Portia, I'm glad you texted your SO, and am so so sorry that you didn't get a better response, but at least he DID respond. That's something right?

I keep remembering that quote that you posted on your thread, from a person named Scout. I copied it in my journal I keep on my phone, and re-read it a lot. I think I will copy DMarie's quote too. They contradict a lot of other people's beliefs, but make perfect sense to me. You wrote that Scout said:

Try to cast your mind into the future. What will happen if there's no contact? Whether or not you come back together again, you're in trouble. If you come back together again, you'll have to overcome a long period of simply not having a relationship. If you don't come back together again, you're still parents together. The family can't stay incommunicado forever. It's a sure way to REALLY screw everyone up.

The longer either of you leaves it, the longer and more difficult it'll be to reestablish contact. If he's in Midlife Crisis it's unreasonable to expect that he will do anything, so darl, it's squarely up to you.

And so my advice to you is to initiate contact, but not without doing some important things first.
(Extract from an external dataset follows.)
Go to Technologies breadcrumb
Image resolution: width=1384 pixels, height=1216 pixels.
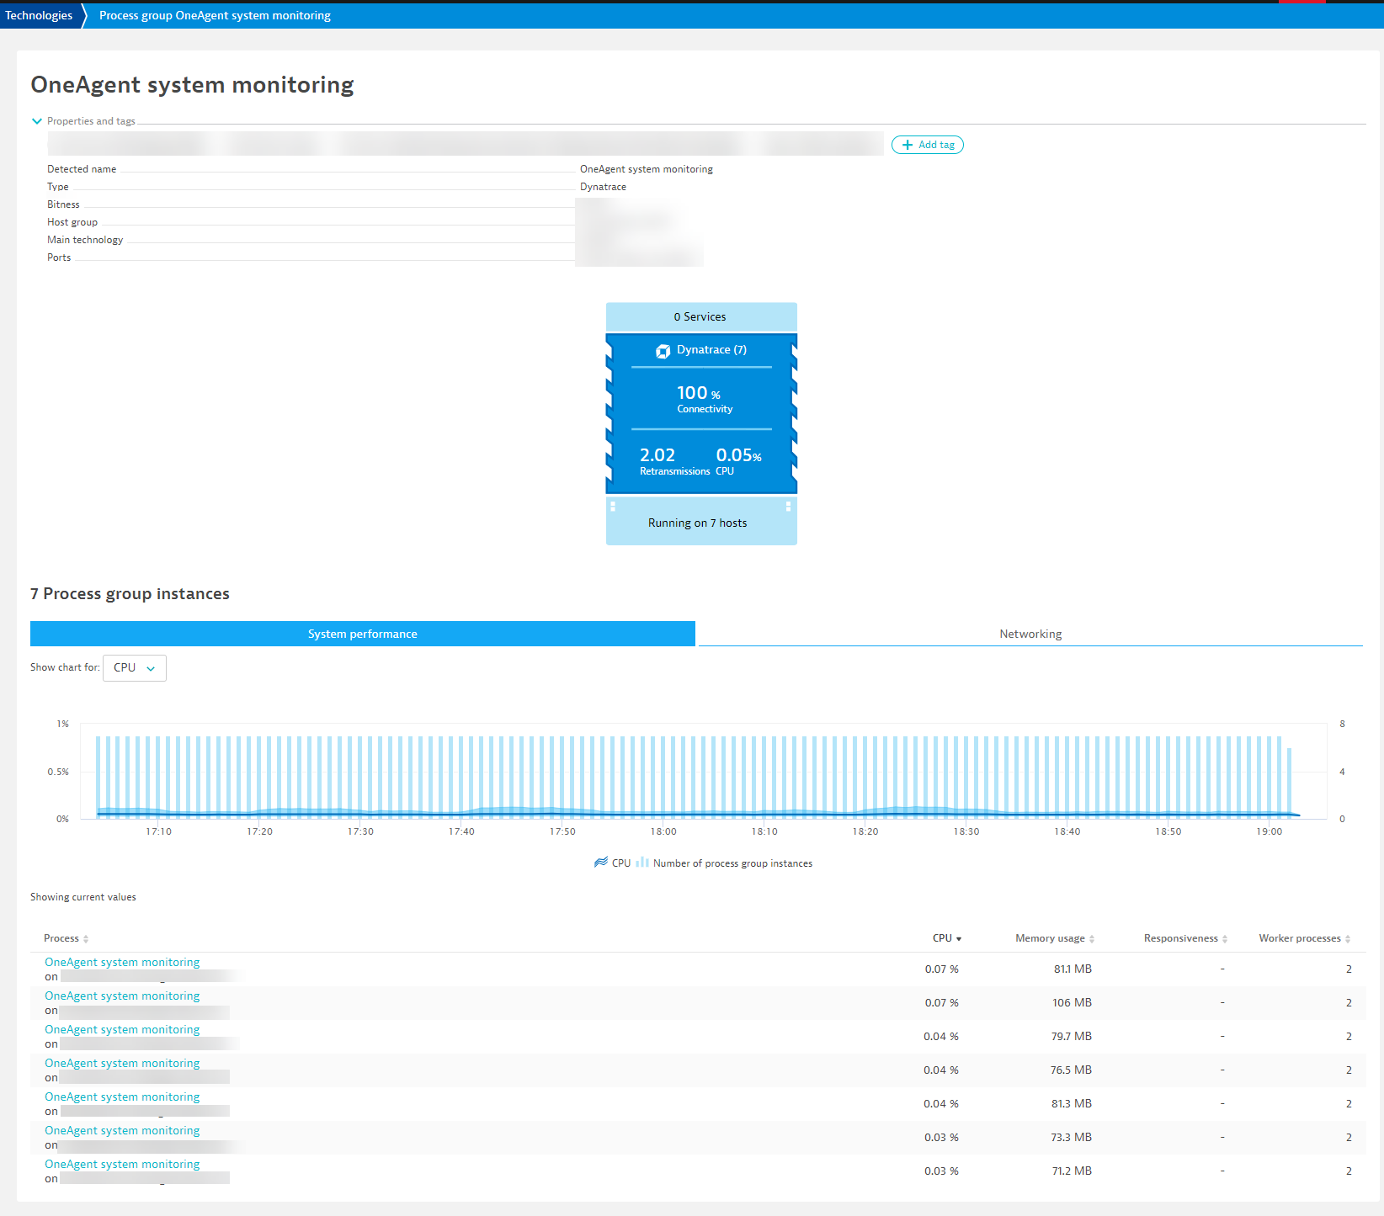pyautogui.click(x=39, y=15)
First, you need to know who and what you are. You need to have a strong sense of self - independent of the people around you - and a healthy self esteem. Both of these things need to be rock-solid. If you're going to hold your hand out to someone who is dangling over a precipice, you need to make sure you're standing and holding onto something solid yourself. I know that what's happened has in all likelihood given your sense of self a battering, but remember you are a spectacular human being. You are not what people - including your husband - think of you.

Once you've done this, you need to set some boundaries. Do not allow the possibility of conflict when you contact him. Keep communications simple, breezy, and COMPLETLY stress- and emotion-free. Like Phoenix says, "put a smile in your voice". If he's shown the tendency to be hurtful since he entered Midlife Crisis, remove yourself from the situation. One woman found she could remove herself mentally, but sometimes she had to remove herself physically as well. I've found the former impossible, and can only do the latter. A couple of months ago now I let husband know that I would only talk to him if he was polite. If I've felt tension rising, I've said something like, "You know what? Let's talk about this later when we're both calmer, OK?"
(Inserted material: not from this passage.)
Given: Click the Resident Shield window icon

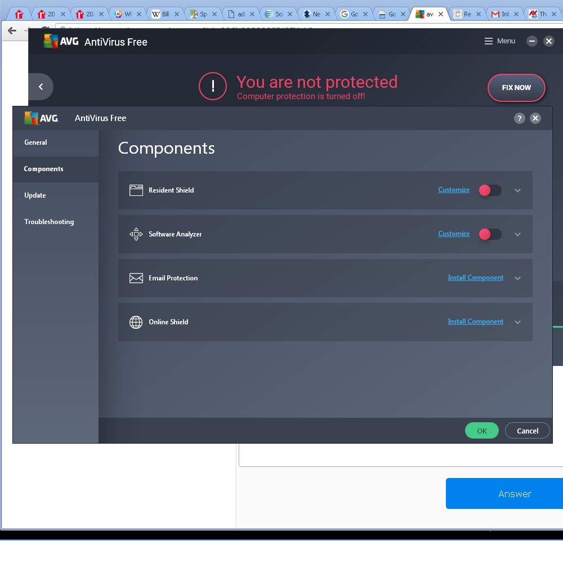Looking at the screenshot, I should (x=136, y=190).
Finally, remove expectation from the equation. If you initiate contact but don't expect anything (and I mean ANYTHING - good or bad) there can be no hurt. Chuck it out there. If he takes it, great. If he doesn't, great. You're doing the right thing regardless of his reaction. You contact him. You contact him because this is something YOU want to do, YOU need to do. If he doesn't want it, what does this have to do with you? He's doing what he wants and needs to do, now you do what you want and need to do. It's only a wild guess, but I think that you might him a bit frosty at first - particularly if he's suspicious - but he'll eventually be OK. And like I say, keep it light, bright, breezy. Nothing heavy duty, no talking about your relationship. NO tears! Make phone calls as short as they need to be to keep yourself under control.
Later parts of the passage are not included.